[Stored items]
----------
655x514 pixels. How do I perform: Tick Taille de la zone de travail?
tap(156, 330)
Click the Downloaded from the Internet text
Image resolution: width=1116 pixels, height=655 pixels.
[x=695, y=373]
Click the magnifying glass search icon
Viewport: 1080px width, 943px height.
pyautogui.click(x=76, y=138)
----------
Your task: Retype the entries exactly, please. Leave no line out.

Answer section:
655x514 pixels. How do I perform: Tick Taille de la zone de travail?
tap(156, 330)
Click the Downloaded from the Internet text
Image resolution: width=1116 pixels, height=655 pixels.
[x=695, y=373]
Click the magnifying glass search icon
Viewport: 1080px width, 943px height.
pyautogui.click(x=76, y=138)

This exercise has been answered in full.